= Retention management =

The workforce Planning for Wisconsin State Government (2005) defines retention management as “a systematic effort by employers to create and foster an environment that encourages current employees to remain at the same employer having policies and practices in place that address their diverse needs”.

== Objectives and principles ==

Retention management focuses on measures that lead to retention of employees. It includes activities that systematically influence the binding, performance and degree of loyalty of staff.
David J. Forrest (1999) defines 5 basic principles of retention management that lead to employee performance and satisfaction, and therefore to their retention.

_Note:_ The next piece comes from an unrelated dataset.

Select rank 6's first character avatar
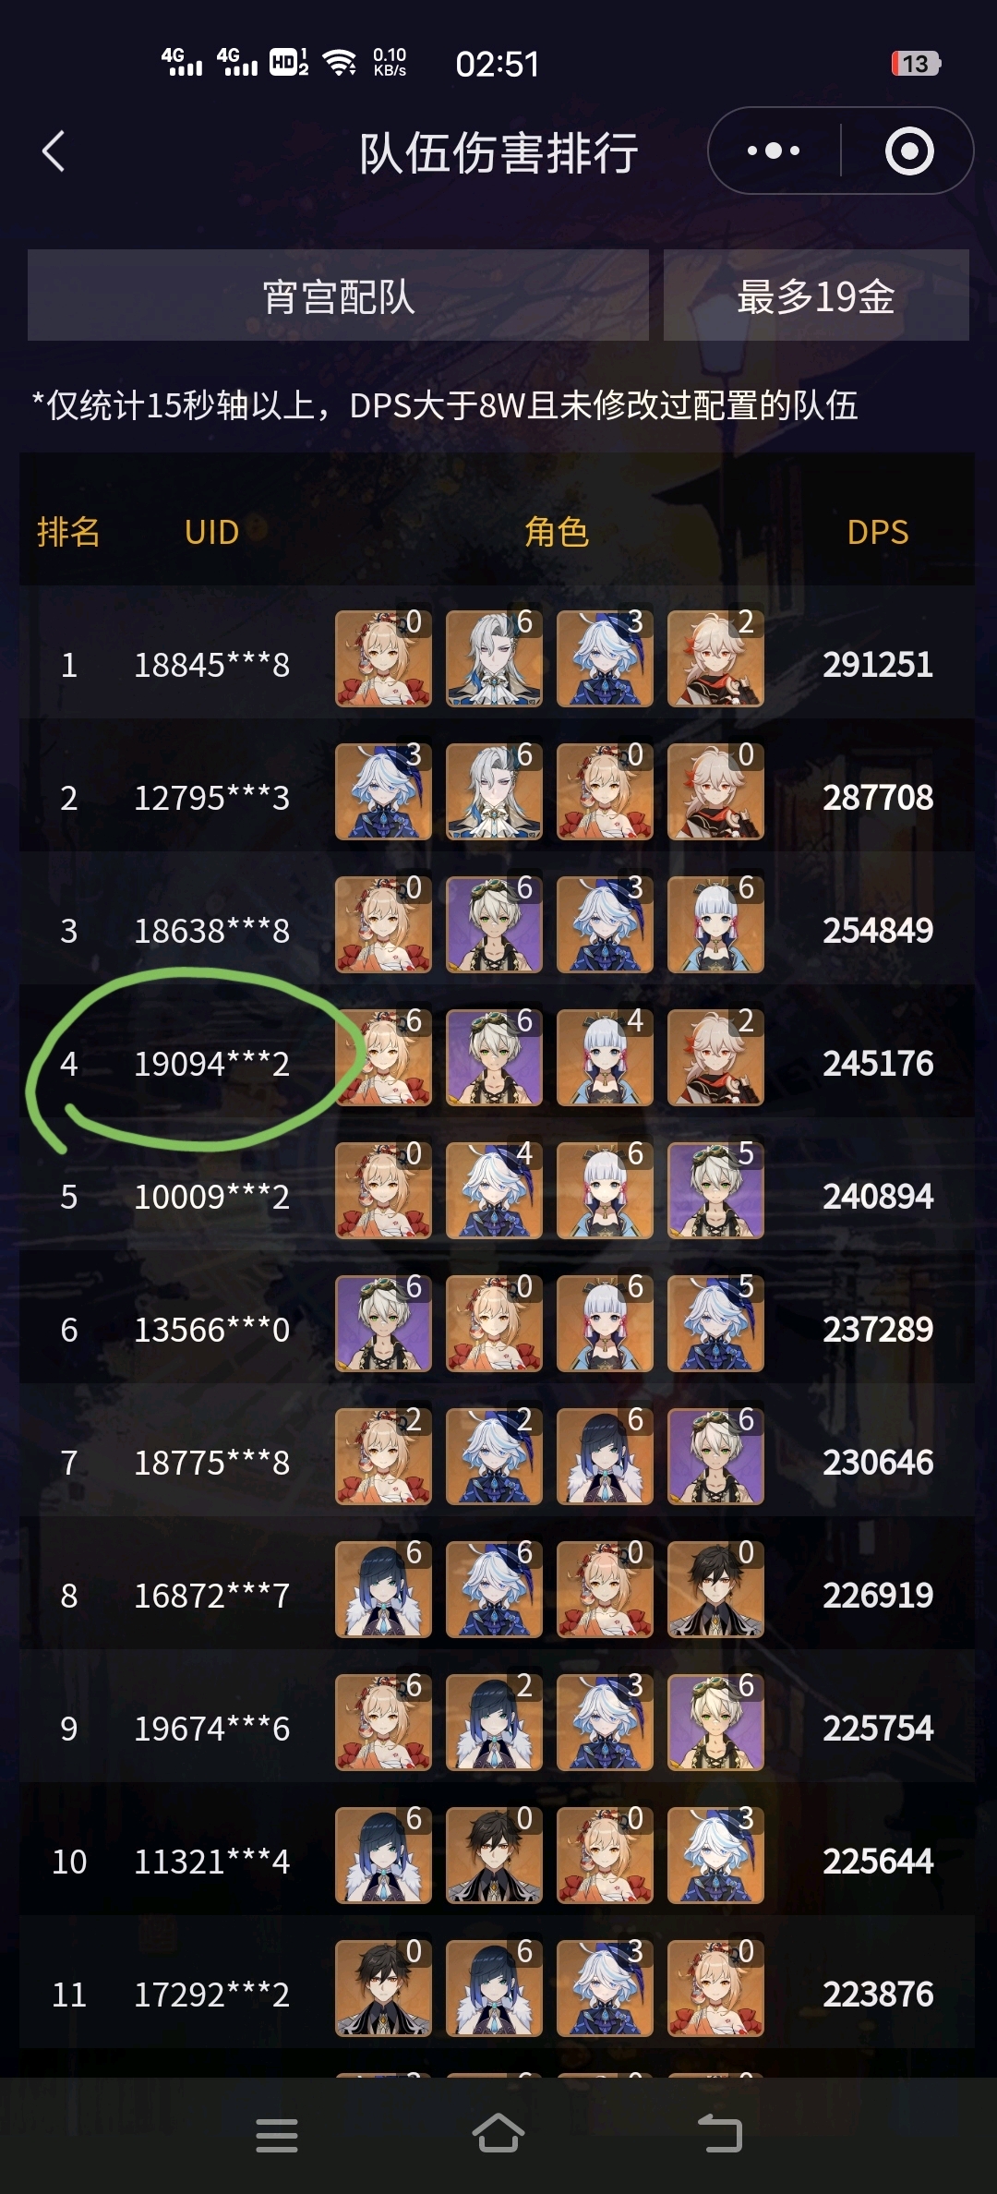Viewport: 997px width, 2194px height. pyautogui.click(x=383, y=1323)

1. employees need to feel they are appreciated, valued and trusted. It is about respecting people and their contributions to the company effort.
2. development. Employees who participate in their own growth and development plans are going to stay with the company because they know their company wants more for them.
3. growth in responsibility. Most people want to grow and to feel more competent and more responsible, at any level. A good company helps people manage themselves by consistently focusing on performance and results. The manager teaches the employee what they are good at, what else they need to know and how to get it. As they grow they receive higher levels of responsibility and accountability. This attitude also encourages innovation and creativity.
4. good relationship with the manager. The supervisor represents the personal experience of a corporation of employees and therefore reflects, for better or for worse, its underlying attitudes toward them.
5. success. The valued and successful employee stays. This implies, of course, that the work is meaningful to the corporate enterprise. The strong employer rewards employees for helping to make others successful as well.